Friday, October 22, 2010

The "Eyes On the Prize" Friday Random Ten

Had yet another exhausting week. Have a bunch of stuff to do for school and otherwise today. Keeping my eyes on the prize-- and on the five week Christmas vacation.

1. End of the Night- The Doors
2. Baby That's Me- The Cake
3. Here Comes My Girl- Tom Petty
4. A Sort of Homecoming- U2
5. Your Love Is Lifting Me Higher- Jackie Wilson
6. Radar Love- Golden Earring
7. Thunder On The Mountain- Bob Dylan
8. Mister Malcontent- Lloyd Cole
9. The Ballad of Spider John- Jimmy Buffett
10. Can't Live- Harry Nillsson

1. That first Doors album still sounds great to me. I'm excited to hear that their music is going to be available on the Rock Band game soon.
2. This group was a great anachronism-- a girl group that formed in the sixties when psychedelia, the Beatles and Stones were all the rage.
3. Tom Petty once described his music as "disposible pop crap." Maybe, but it's indispensible to me.
4. From "The Unforgettable Fire," one of my favorite eighties albums.
5. R and B great Wilson has been kind of forgotten these days-- but not by me.
6. One of the greatest driving songs ever.
7. From the great "Modern Times" album.
8. Lloyd Cole without his Commotions
9. Mr. Buffett's cover of Wesley Allan Willis' heartbreaking tale of a bad man who reforms too late to save love. I like this song so much that I can almost forgive Willis for also having written "Muskrat Love." Almost.
10. One of a handful of hits Nillsson, one of John Lennon's drinking buddies, had.

Tuesday, October 19, 2010

Stepping Outside of Your Comfort Zone, Part 2

As I've mentioned before, this year, my second and final year of nursing school, the pedal is to the metal. Lots of work and lots of new things.

We had a test yesterday on pancreatitis, hepatitis and several other subjects.
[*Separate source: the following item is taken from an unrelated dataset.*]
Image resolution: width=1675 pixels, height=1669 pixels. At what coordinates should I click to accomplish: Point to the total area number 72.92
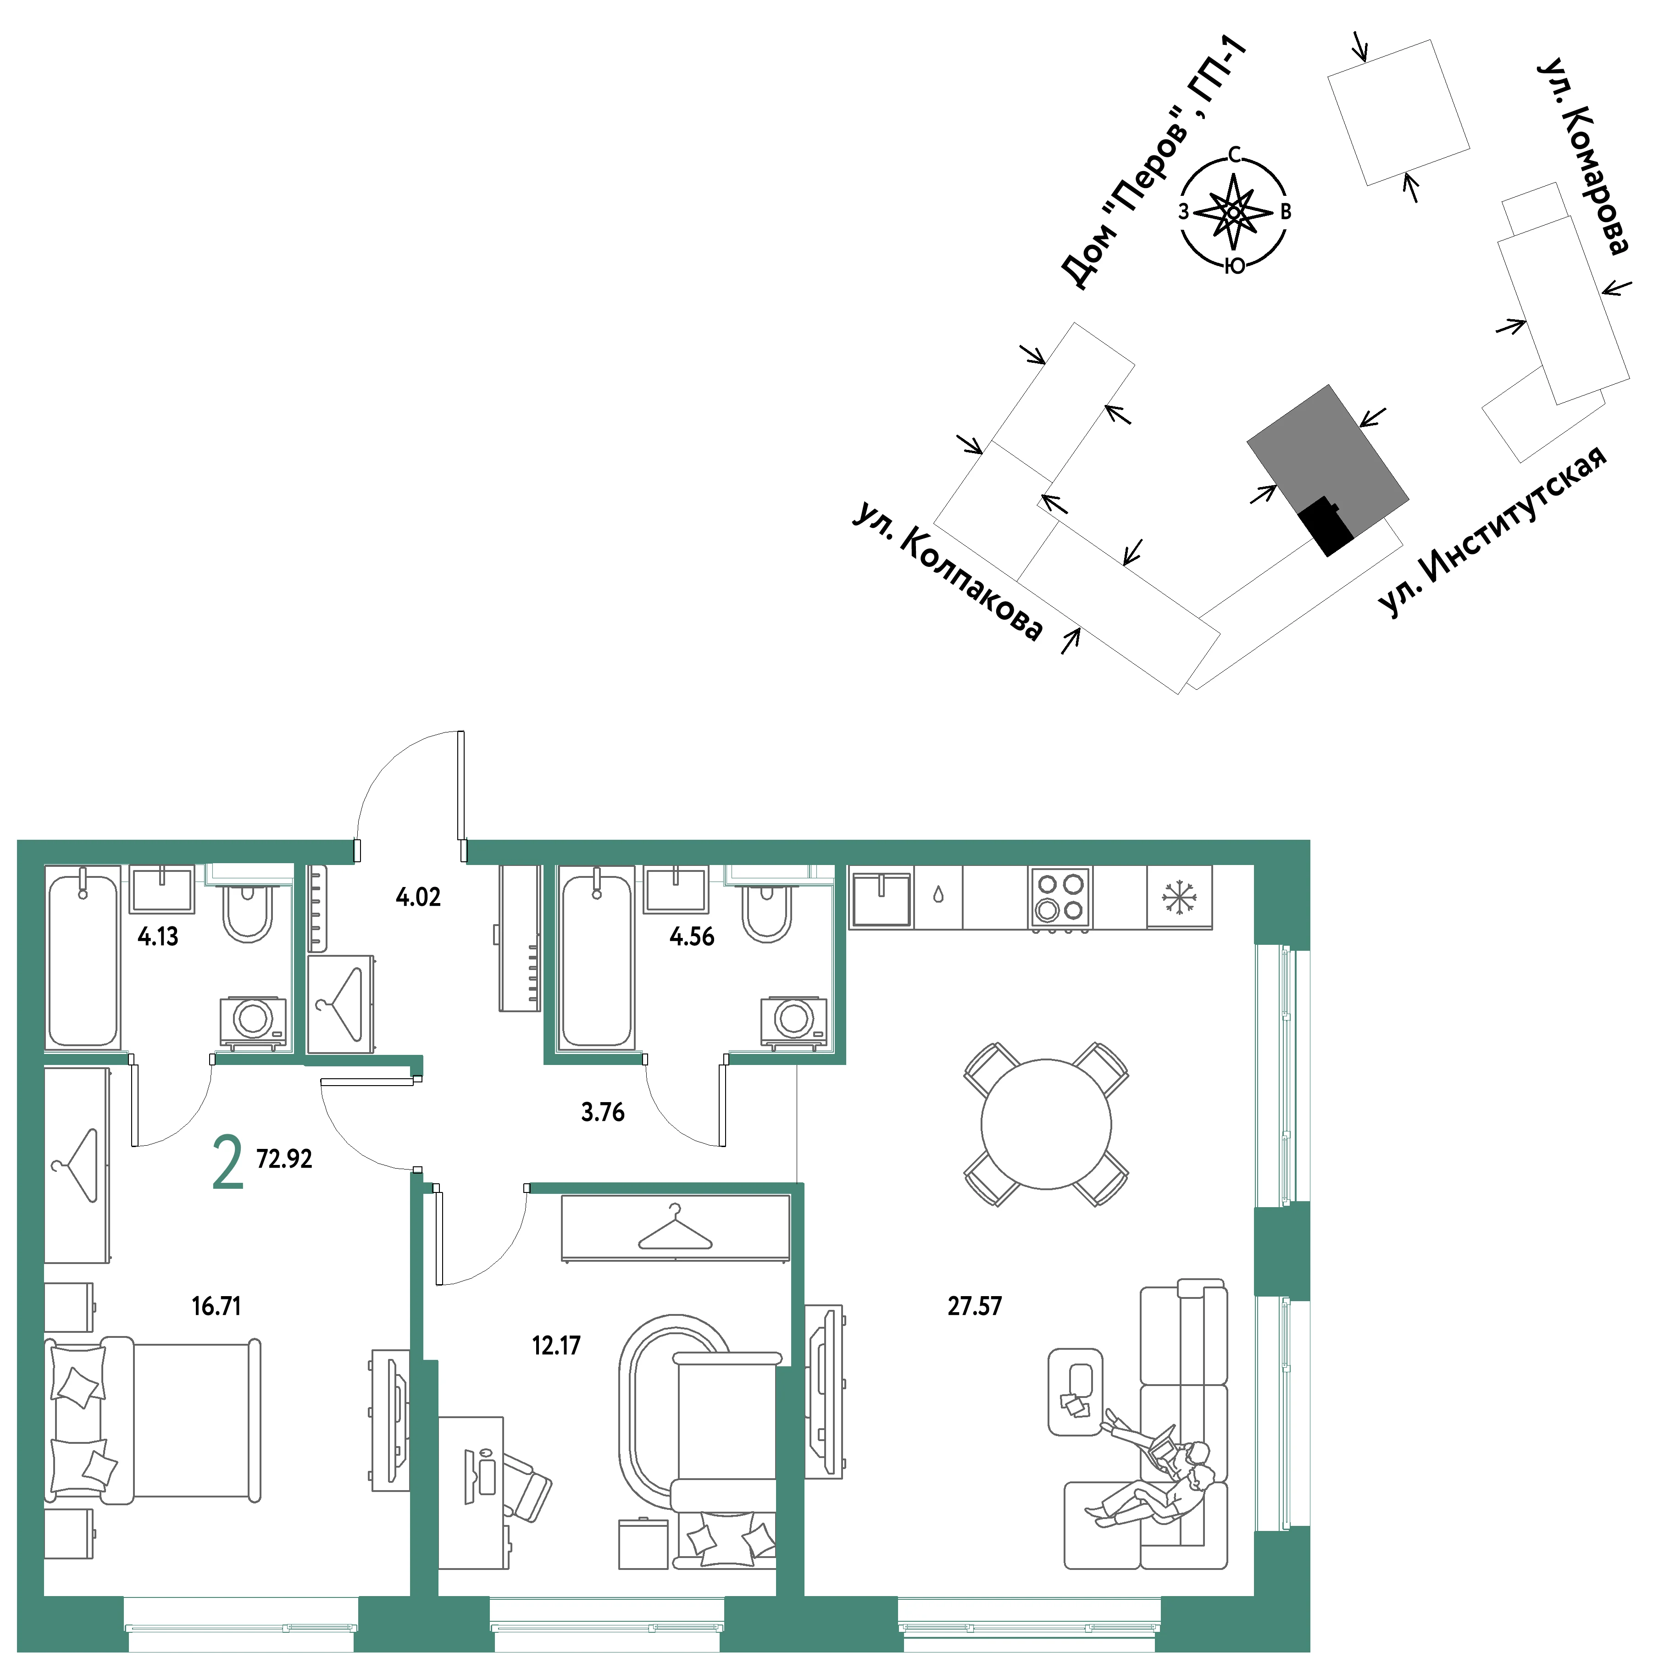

I got news from my friend Ricky that he had not gotten a good grade. I was surprised; I know he'd been struggling, but he'd really been working hard. I went online and checked my grade; I'd gotten the same grade as he did. I was a little shocked-- I thought I'd done well. Tomorrow, we'll go over the test and I'll see what happened.

Today, I had clinical-- the picture at the top of this post is the view from the lobby of the tenth floor, where I work. That's Lincoln Park and Lake Michigan. In any event, I had a patient with pancreatitis, which is one of the things we're studying. He had a huge incision in his abdomen from a recent surgery and tubes coming out of everywhere. He's on total parenteral nutrition, has an iv for fluids (he's "NPO"-- nothing per oral-- because of his surgery). He also had two drainage tubes in his abdomen.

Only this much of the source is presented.